TEXT PROVIDED –
Harold Bloom, Professor of Humanities at Yale, author of more than twenty-five books, and “America’s preeminent literary critic” has produced interesting essays on one hundred authors and collected his efforts in one grand compendium. In giving us pleasure through his wide panorama and sensitive critiques he also sponsors quarrels with the reader.
Who is a “literary” figure? Is the author of the Old Testament and is Muhammed, himself, literary, as Bloom apparently believes, because the first showed us fascinating characters and the Koran contains the speech of a character, God? Is character development—the central achievement of his greatest hero, Shakespeare--essential to “literariness?” No. Character-oriented fiction apparently isn’t necessary because Bloom includes such essayists as Montaigne and Emerson and religious thinkers like Saint Paul and Kierkegaard.
What defines a “genius,” or an “exemplary creative mind?” The central virtue can’t be originality, because Bloom omits the tragic Greek playwrights and scientific authors. Surely Sophocles, Euripedes, Aeschylus, Newton, Darwin, and Einstein revolutionized how humanity sees itself. Surely those writers were more original than Wallace Stevens, Arthur Rimbaud, and Ralph Ellison.

INPUT DATA –

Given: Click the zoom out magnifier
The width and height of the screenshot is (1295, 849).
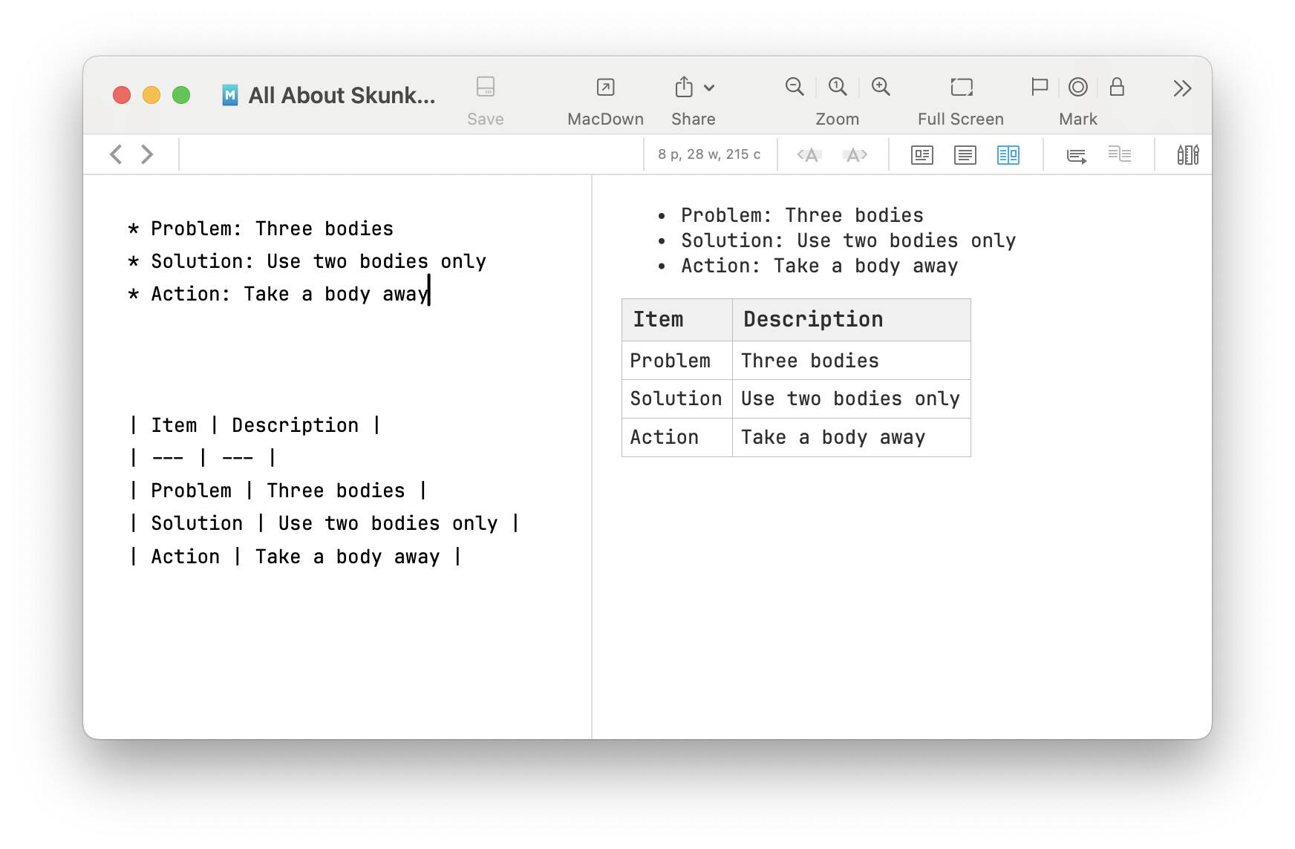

DIRECTIONS –
1. In the review of Harold Bloom's compendium, how many authors are the essays about?
2. Reproduce the passage from the review of Harold Bloom's compendium starting with "Harold Bloom, Professor" and going on through "Paul and Kierkegaard.".
The data above comes from a different source than the text.

ANSWERS TO THE TASKS –
1. One hundred authors.

2.
Harold Bloom, Professor of Humanities at Yale, author of more than twenty-five books, and “America’s preeminent literary critic” has produced interesting essays on one hundred authors and collected his efforts in one grand compendium. In giving us pleasure through his wide panorama and sensitive critiques he also sponsors quarrels with the reader.
Who is a “literary” figure? Is the author of the Old Testament and is Muhammed, himself, literary, as Bloom apparently believes, because the first showed us fascinating characters and the Koran contains the speech of a character, God? Is character development—the central achievement of his greatest hero, Shakespeare--essential to “literariness?” No. Character-oriented fiction apparently isn’t necessary because Bloom includes such essayists as Montaigne and Emerson and religious thinkers like Saint Paul and Kierkegaard.